A good deal of my clinical work is done with couples on the fault line. Their marriage is in trouble and they come in to see me. In a best-case scenario, both individuals truly want to save the marriage. Sometimes only one party does, but often one person can save it, but it’s going to require changing the dance. The worst case is when one or both come in only to check the box. They can later say they tried counseling but it didn’t work. Let me make it clear that coming in and merely sitting on the couch is not trying. You have to be willing to do the work. The statistics on marriage counseling are not that great and here’s why. Most people wait until it is too late. My wisest couples come in for yearly marriage check-ups.
A conversation I frequently have with my couples is one I call “The Drift.” I take them back to the days when their relationship was new. We all know how wonderful that falling-in-love feeling is. During that time you amplify all the positives but turn down the volume on those things on which you disagree, flaws, and potential areas of conflict. You ignore red flags. “Isn’t it great we like the same music. I love his family. We have the same goals.” You get the idea. When your love is new you are close.
But then life starts to happen. You have bills to pay, children to care for, a house and yard to tend, and besides, you are tired. If you are not careful, the relationship starts to drift. You end up far apart without even realizing it. He’s absorbed in the television while she sits on the couch doing Pinterest. They don’t go on dates any more. She may go out with her girlfriends and he may play golf with his buddies, but they have forgotten how to have fun with each other. The Drift has set in.

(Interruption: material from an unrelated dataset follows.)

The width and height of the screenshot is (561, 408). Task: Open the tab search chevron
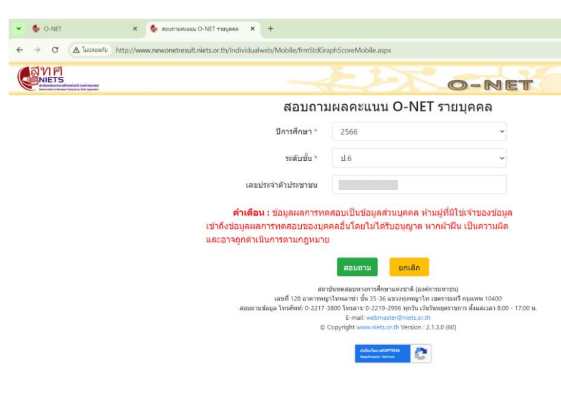point(19,29)
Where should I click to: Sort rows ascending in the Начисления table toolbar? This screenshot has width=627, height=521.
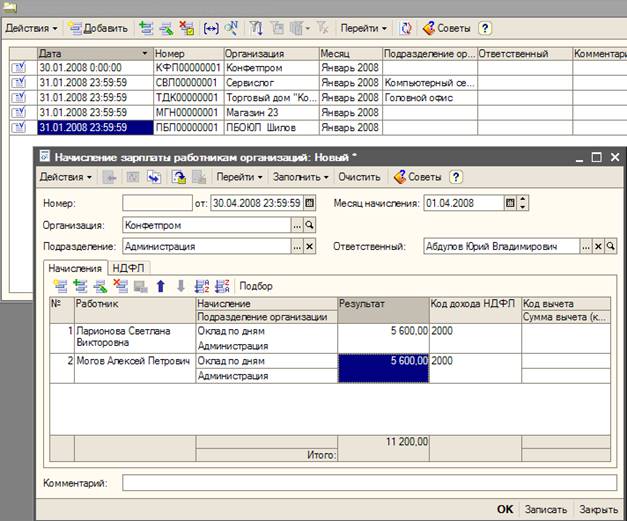(x=200, y=286)
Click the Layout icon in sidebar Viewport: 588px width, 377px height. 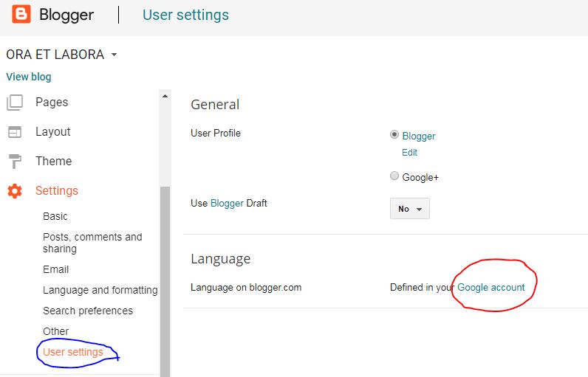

So my job is to help couples begin building bridges back to each other. One of the first things I recommend is a bit of advice a very wise pastor shared with our church many years ago. He said couples need to divert daily, withdraw weekly, and abandon annually. So once every day, you and your spouse need to spend about 15 minutes talking alone, even if you have to lock yourselves in the bathroom to do it. Believe me, if your kids see you trying to have some couple time, they are going to do everything they can to get your attention. But one of the healthiest and most loving things you can do for your children is to demonstrate that next to God, your marriage relationship is the highest priority. So at this point couples tell me they don’t have anything to talk about. That’s because they quit talking long ago without even realizing it. Or the only type of talking they do is shop talk (Did you remember to pay the mortgage? What time is soccer practice?), or spite talk (Do you need an explanation here?). So I suggest that they tell each other three things that happened during the day, and HOW THEY FELT ABOUT THOSE THREE THINGS. That last part is the most important. I want to introduce sharing feelings because that is a doorway to intimacy. Sometimes I have to give them a list of feeling words, especially the guys. Then once a week, couples need a date night. It doesn’t have to be anything extravagant; going for an ice cream cone counts. Again, this is done without the children. Find a sitter or trade out with another couple. This is necessary caretaking for your marriage. Finally, once a year the two of you need to get away by yourselves. A good book that will help you with communication, problem solving, and other necessary marriage skills is A Lasting Promise.
Think of your marriage as a bank account. In your account you make deposits and withdrawals. You want to build up a good amount of deposits (good will, good experiences) to get you through those lean times. Often when couples come to see me they have been making heavy withdrawals without much in reserve. Their marital account is depleted. So we have to find ways to begin making some deposits.
I have Vince Gill on my mind and in my ear because we just went to one of his concerts. He wrote a song called Don’t Let Our Love Start Slippin’ Awaythat musically describes The Drift. You can watch a very young Vince Gill, complete with mullet sing it here:
The lyrics are powerful:
A wounded love
Walks a real thin line
And no communication
Will kill it every time.
Wow! Is your marriage on a “real thin line?” Good marriages don’t just happen. They require intentionality. And a good marriage invites another Person into their union: Unless the Lord builds the house, those who build it labor in vain. Psalm. 127: 1-2.
Do marriage on purpose. Tend your relationship carefully. Beware of The Drift. You want your marriage to last a lifetime.